Dr. Nielsen most recently hosted a reading group on “Frankenstein, Race, and Technology.” This newest book club builds on that session’s discussions about transhumanism and its implications for racial, gender equality into the 20th century. Like Shelley, Butler and Ishiguro invite readers to empathize with new life forms and ponder what comes afterthe singularity. However, no previous knowledge of Frankenstein or other texts is required, and participants may read as much or as little of the material below as they choose.

Week 1: Bloodchild and Octavia Butler’s Cultural Relevance
The late, great SciFi author Octavia Butler predicted the way that crises related to climate change might unfold (Parable of the Sower, subject of a recent opera) and imagined a descendant of an enslaved person traveling through time to experience their ancestor’s pain (Kindred, now a television series). We will view videos featuring Butler, discuss the issue of male pregnancy in “Bloodchild” (a short story from a collection of the same name), and debate the meaning of its “Afterword.” The pdf of “Bloodchild” will be made available to participants.

Week 2: First Half of Dawn
We read and discuss the first half of Octavia Butler’s novel Dawn, part of a trilogy marketed as Lilith’s Brood but more commonly known the Xenogenesis trilogy. Dawn is told from the POV of Lilith Iyapo, who awakens on an Oankali ship after a nuclear war obliterates earth. Unlike other survivors, Lilith tolerates the Oankalis’ alien differences: tentacles and sexual intercourse among three genders (male, female, and Ooloi).

Week 3: Second Half of Dawn
We discuss the end of Butler’s intriguing novel, which raises many questions. What’s the nature of the human? At what point are organisms no longer human, and why does that matter? Does altering the human species beyond recognition signify its obliteration or a new beginning?

Week 4: Transhumanism Today
After the halfway point, the group examines recent scholarly essays about transhumanism, including voices in favor of biohacking and gene editing and those who critique the movement to change humans through science and technology.

Week 5: First Half of Klara and the Sun
Many readers know Kazuo Ishiguro for Remains of the Day (1989) and Never Let Me Go (2005), which have been adapted into film. Klara and the Sun shares these novels’ sensitivity to the perspective of the subservient outsider. The narrative is told through the POV of the Artificial Friend Klara. She serves as a companion to 14-year-old Josie, who has been physically damaged by genetic modification.

Data ▸

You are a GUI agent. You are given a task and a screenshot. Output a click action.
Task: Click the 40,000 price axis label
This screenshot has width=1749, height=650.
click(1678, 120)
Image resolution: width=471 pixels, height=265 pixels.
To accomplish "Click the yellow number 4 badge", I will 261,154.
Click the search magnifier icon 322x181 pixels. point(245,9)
---
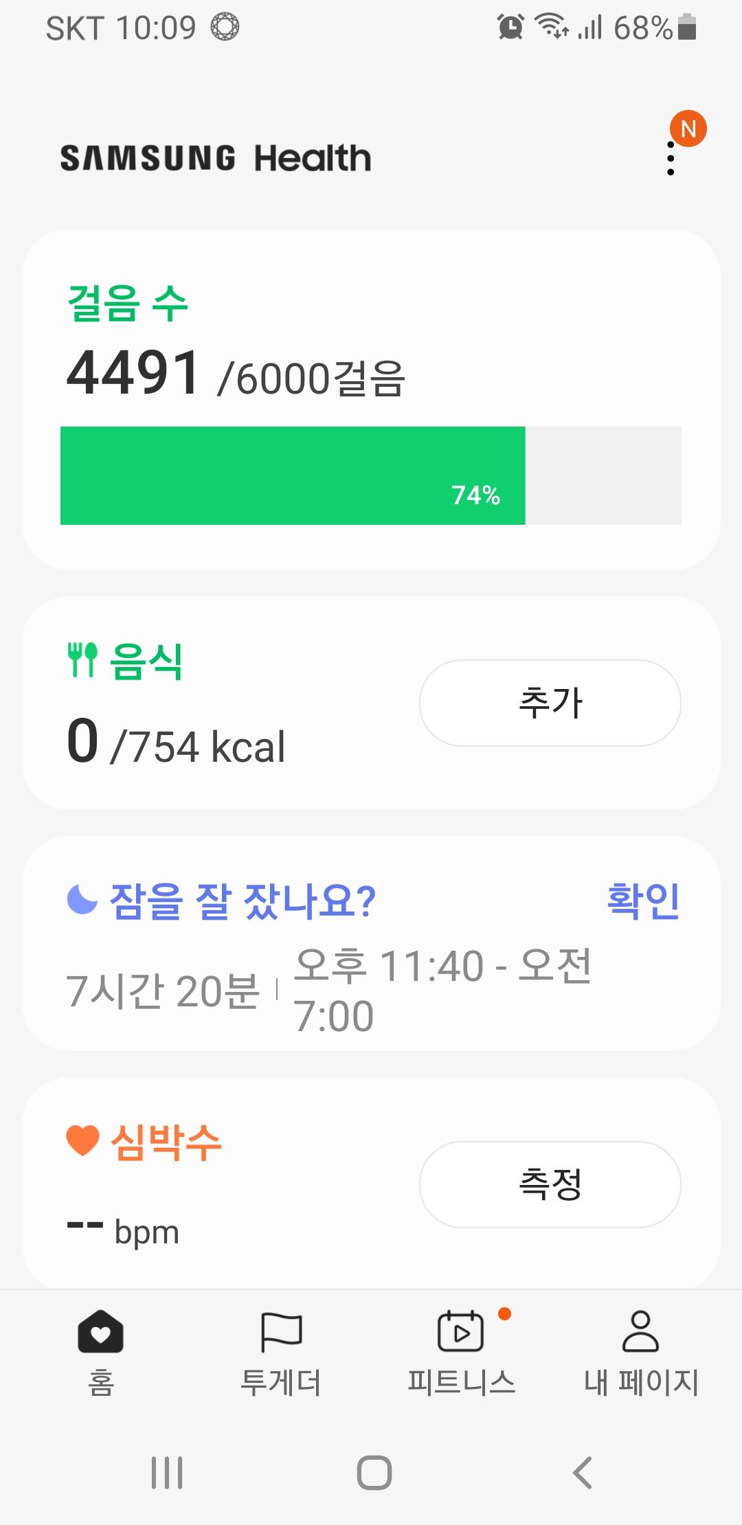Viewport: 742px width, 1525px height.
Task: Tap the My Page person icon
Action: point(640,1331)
...
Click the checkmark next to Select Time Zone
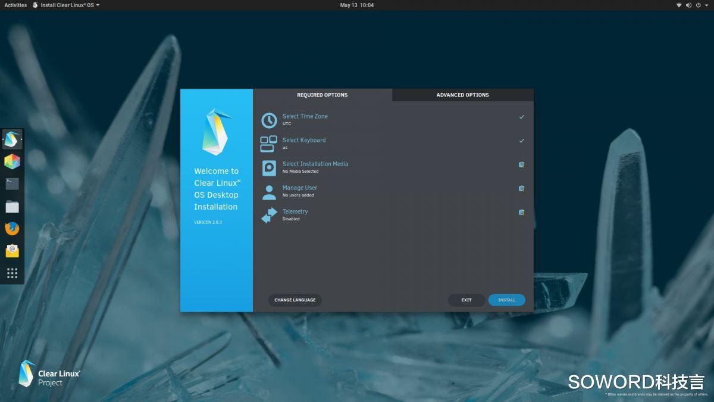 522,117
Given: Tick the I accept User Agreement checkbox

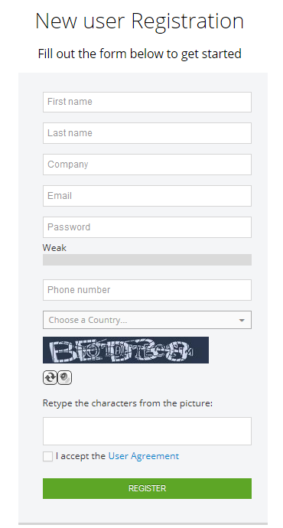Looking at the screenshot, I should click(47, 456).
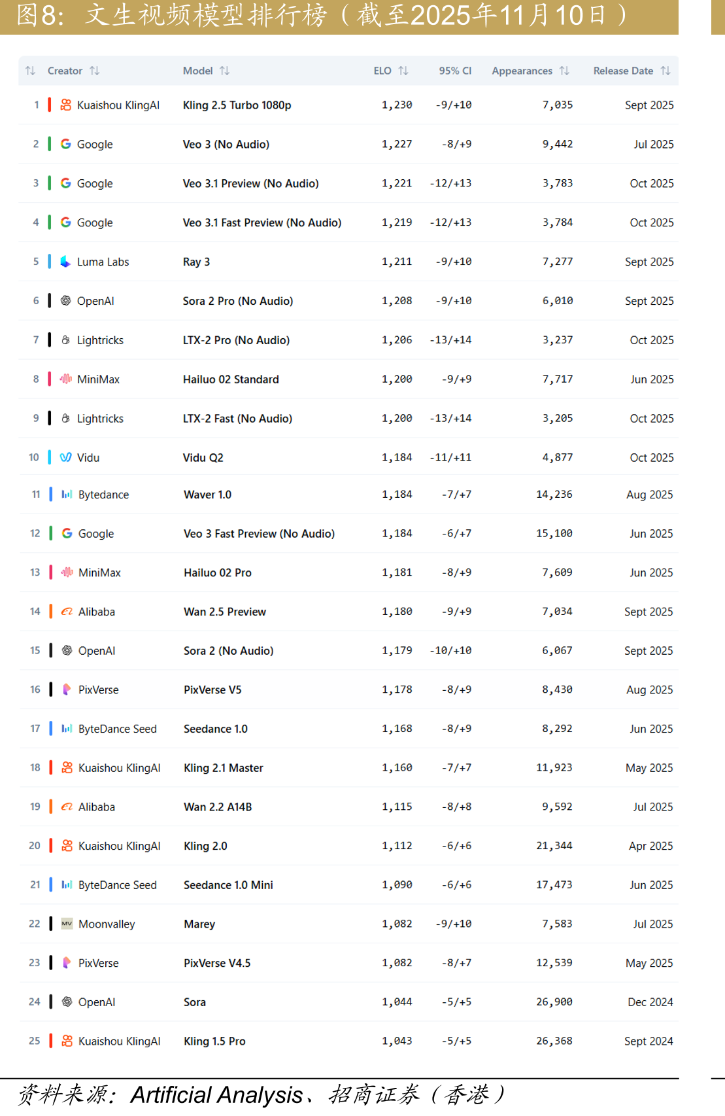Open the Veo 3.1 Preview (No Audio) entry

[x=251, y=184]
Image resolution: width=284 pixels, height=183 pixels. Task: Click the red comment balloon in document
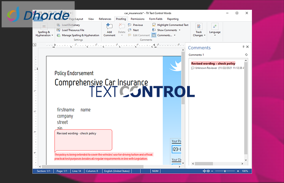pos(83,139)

Activity ▸
Rewrite the passage of the book club description starting with "Week 2: First" and going on through "a new beginning?", putting "devastates" in place of "obliterates".

Exercise answer ▸
Week 2: First Half of Dawn
We read and discuss the first half of Octavia Butler’s novel Dawn, part of a trilogy marketed as Lilith’s Brood but more commonly known the Xenogenesis trilogy. Dawn is told from the POV of Lilith Iyapo, who awakens on an Oankali ship after a nuclear war devastates earth. Unlike other survivors, Lilith tolerates the Oankalis’ alien differences: tentacles and sexual intercourse among three genders (male, female, and Ooloi).

Week 3: Second Half of Dawn
We discuss the end of Butler’s intriguing novel, which raises many questions. What’s the nature of the human? At what point are organisms no longer human, and why does that matter? Does altering the human species beyond recognition signify its obliteration or a new beginning?